Quando ero alle superiori, in una delle scuole migliori nella zona in cui vivevo, c’erano 3 computer per 40 persone. In più non c’era internet, per cui si imparavano solo le cose che venivano insegnate dal professore. Non c’erano molte possibilità di sperimentare. Da lì però ho avuto una gran voglia di prendere un computer, ho deciso che ne avrei avuto uno ad ogni costo. Così sono riuscito a recuperare un vecchio PC con cui mi sono avvicinato al mondo della programmazione.
C’è stato qualcuno che ti è servito da stimolo o da esempio?
Sicuramente mio padre è il motivo principale per cui sono qui ora. Lui si è laureato in ingegneria elettronica ma non ha mai esercitato la professione. Ai tempi del regime gli stipendi di un laureato non erano sufficienti a portare avanti una famiglia (8 fratelli nel caso di Ahmed ndr). Infatti molti insegnanti e tecnici necessariamente lavoravano anche come manovali, agricoltori o negozianti. Mio padre ha quindi optato per ereditare l’attività agricola da mio nonno, perché nettamente più redditizia di un impiego da ingegnere.
Qual è stato il percorso che ti ha portato qui in FBK?
Ai tempi delle superiori il mio obiettivo principale era di ottenere la laurea e cominciare a lavorare.

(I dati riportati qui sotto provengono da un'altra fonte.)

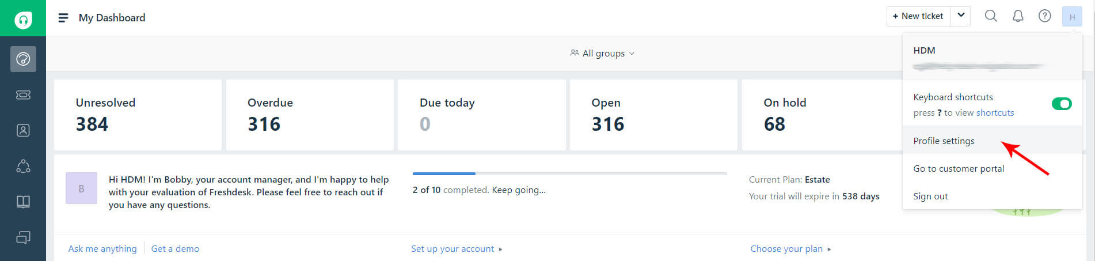Open the Solutions book icon in sidebar
The height and width of the screenshot is (261, 1095).
23,202
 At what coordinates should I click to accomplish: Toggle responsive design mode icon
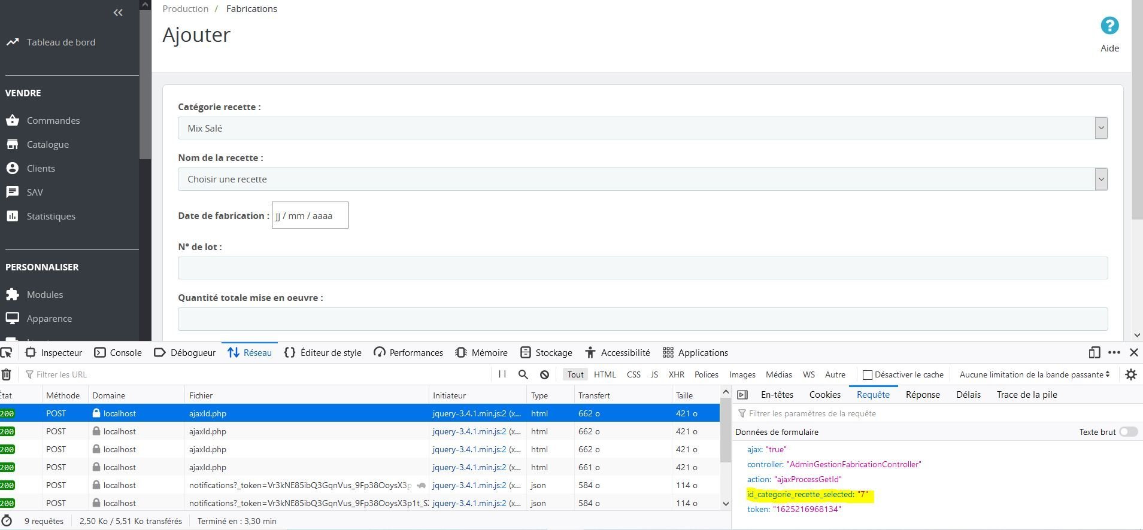tap(1094, 352)

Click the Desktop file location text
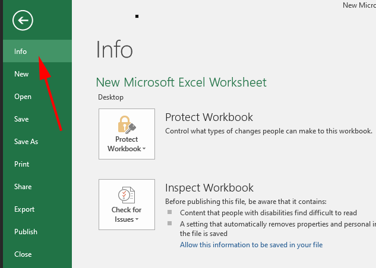(110, 97)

Ma a un certo punto dovetti smettere per la pessima situazione in Iraq. Poi ho avuto la possibilità di accedere a una borsa di studio per l’Università di Cipro e da lì la mia vita è completamente cambiata. Da lì ho cominciato ad avere molte più ambizioni, a studiare di più, a viaggiare di più, a scoprire posti nuovi e ho avuto anche la possibilità di venire in Italia, di fare un master e ora di finire il PhD.
Cosa vuol dire per te essere ricercatore in FBK?
Essere un ricercatore in FBK significa avere la flessibilità e la libertà di decidere su cosa lavorare e dove condurre la tua ricerca. Penso che come istituto possa offrire molto ai dottorati in termini di facilities, collaborazioni, viaggi all’estero e può anche migliorare la tua esperienza per pensare diversamente.
Quale pensi saranno le conseguenze dell’intelligenza artificiale?
Io credo che l’intelligenza artificiale sia qui per rimanere. Non importa se uno sia d’accordo o meno. Sicuramente ci saranno molti posti di lavoro che verranno sostituiti, ma allo stesso tempo ci saranno servizi migliori e anche nuove opportunità lavorative, diverse dalle attuali.
Siamo sicuri che il progetto di Ahmed sia pienamente in linea con la sua idea di intelligenza artificiale nel futuro, e siamo altresì certi che sia sulla buona strada per ritagliarsene un pezzetto.